Une «double peine» pour le patronat

Du côté du patronat, la pilule de ce gel des allègements de charges a du mal à passer. Le président de la CPME, Amir Reza-Tofighi, a dénoncé jeudi sur Franceinfo une «double peine» pour les entreprises. «Elles vont devoir augmenter leurs salariés par rapport à la hausse du Smic, ce qui est normal, mais en plus elles vont devoir payer plus de charges à côté», a-t-il regretté. Selon lui, le gel des allègements représenterait entre «1,5 et 2 milliards d’euros qui vont être pris sur le travail».

Le dirigeant patronal a affirmé que cette mesure risquait de peser directement sur les rémunérations et l’emploi. «Ce que je dis c’est soit on augmente les salaires, soit on augmente les charges patronales.

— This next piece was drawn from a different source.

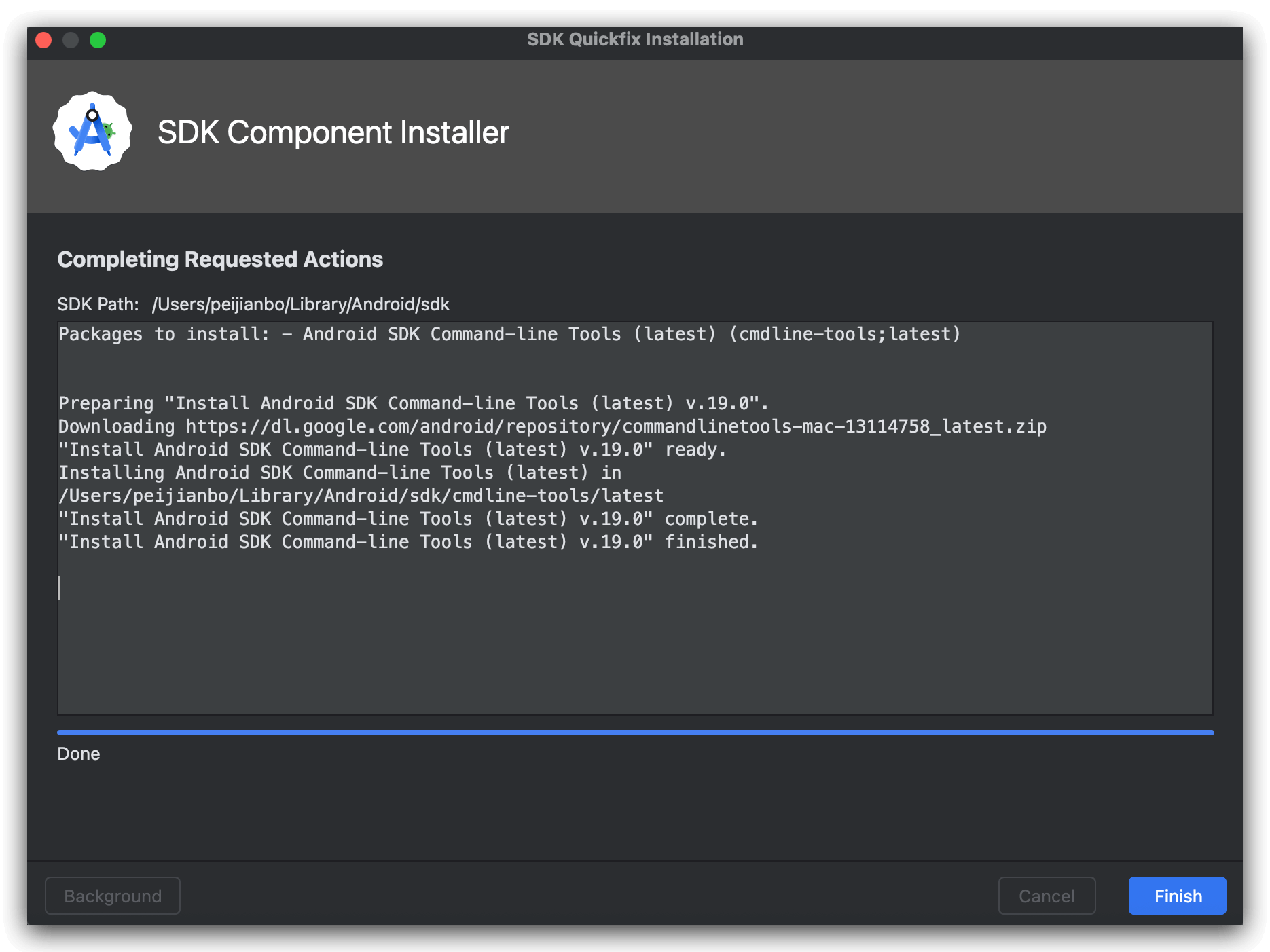
Task: Click the green maximize window button
Action: coord(98,40)
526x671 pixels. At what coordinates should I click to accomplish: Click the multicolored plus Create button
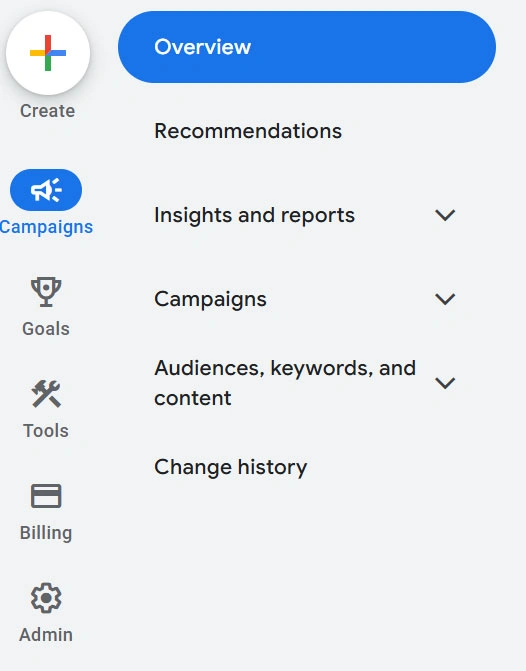[48, 53]
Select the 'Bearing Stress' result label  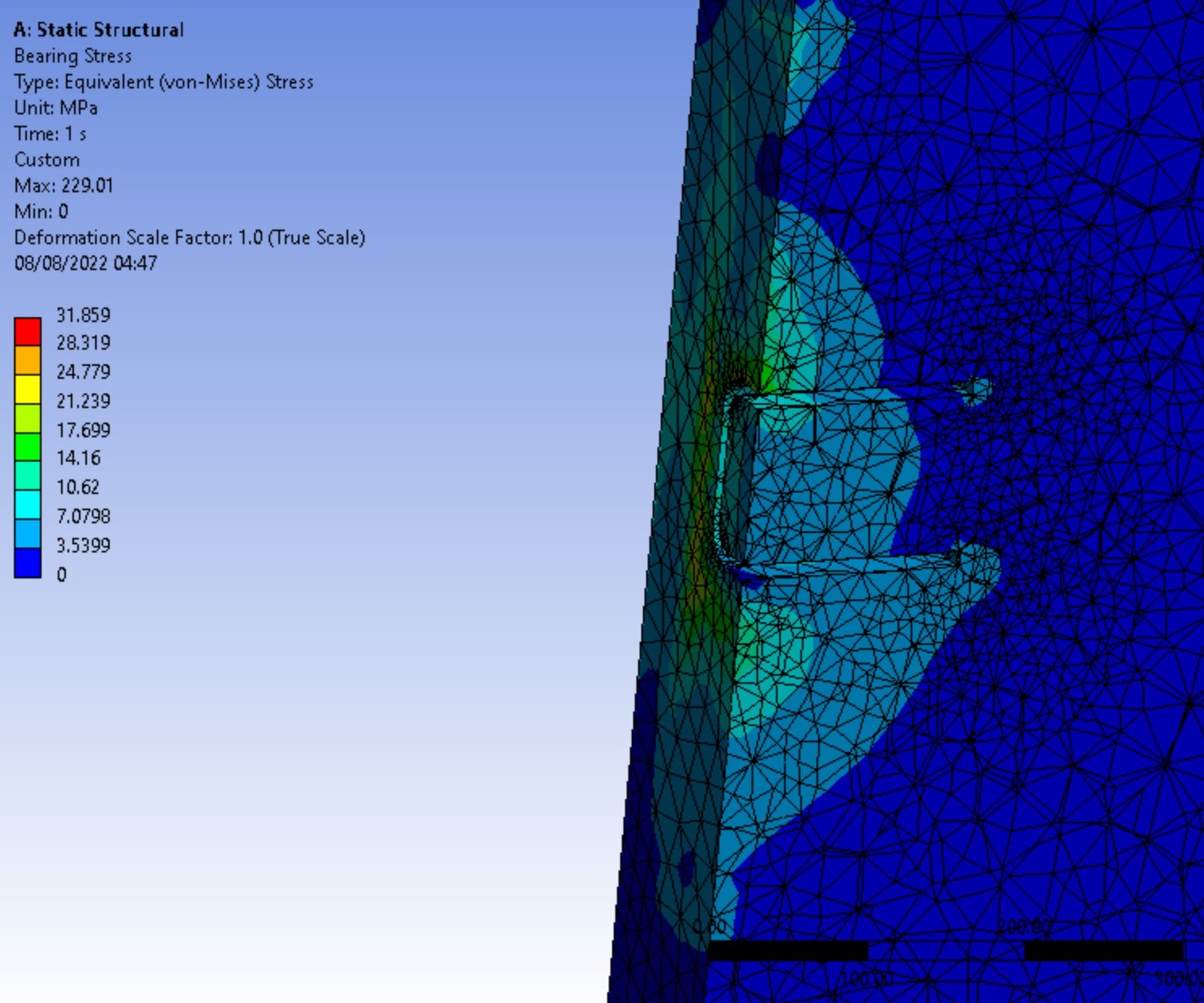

Mais penser qu’on peut augmenter les salaires et les charges patronales c’est ne pas comprendre comment fonctionne un modèle économique», a-t-il insisté. Même inquiétude du côté d’Alexandre Bompard. Le PDG de Carrefour a estimé jeudi que supprimer ou limiter les allègements de charges dans «un moment d’incertitude» pourrait conduire les entreprises à «différer ou renoncer aux offres d’emploi». Un constat partagé, mais pour des raisons différentes, par Sophie Binet. «On est en train de vivre un déclassement généralisé, la France est en train de devenir un pays de smicards», a-t-elle dénoncé.

«Un renchérissement du coût du travail»

Le Mouvement des entreprises de taille intermédiaire (METI) a lui aussi dénoncé ce vendredi les conséquences du maintien du gel des allègements de charges. Dans un message publié sur LinkedIn, l’organisation patronale a alerté sur «un nouveau renchérissement du coût du travail» alors que «le chômage vient de franchir la barre symbolique des 8%». Le METI juge que «l’emploi et le pouvoir d’achat seront les premières victimes du gel des allègements des cotisations sociales». Il évoque également un risque de «moins d’investissements, moins d’emplois, plus de chômage, moins de recettes fiscales et plus de déficit public».

Pour l’U2P, qui représente les TPE et PME, c’est «peine perdue». «Ce nouveau renchérissement du coût du travail est une mauvaise nouvelle pour les trois millions et demi d’artisans, de commerçants et de professionnels libéraux», regrette l’organisation auprès du Figaro, qui ajoute que cette décision de l’exécutif «va amputer la capacité des entreprises à aider les salariés face à la hausse des prix des carburants».

«Certaines entreprises vont très bien»

Le débat autour des salaires monte également du côté des syndicats. La secrétaire générale de la CFDT, Marylise Léon, a réclamé la semaine dernière la réouverture des négociations salariales dans les branches professionnelles. Elle a appelé à «responsabiliser les employeurs», estimant que «certaines entreprises vont très bien», alors que plusieurs secteurs affichent encore des grilles salariales démarrant sous le Smic.

Sophie Binet a elle aussi appelé à rouvrir les négociations salariales ce vendredi. «Il faut rouvrir les négociations partout, dans toutes les branches, mais le patronat refuse de négocier», a-t-elle affirmé, pointant également le retard du décret prévoyant des sanctions pour les branches dont les minima restent inférieurs au Smic. La dirigeante de la CGT a aussi dénoncé une situation de «Smic à vie» pour de nombreux salariés. «Au 1er juin, 80% des branches professionnelles auront des minima inférieurs au Smic, c’est-à-dire qu’on est au Smic à vie», a-t-elle déclaré. Sophie Binet a plaidé pour une réforme plus large des rémunérations. «Nous faisons une proposition toute simple : indexer l’ensemble des salaires sur les prix, comme en Belgique ou au Luxembourg, pour empêcher ce déclassement massif.»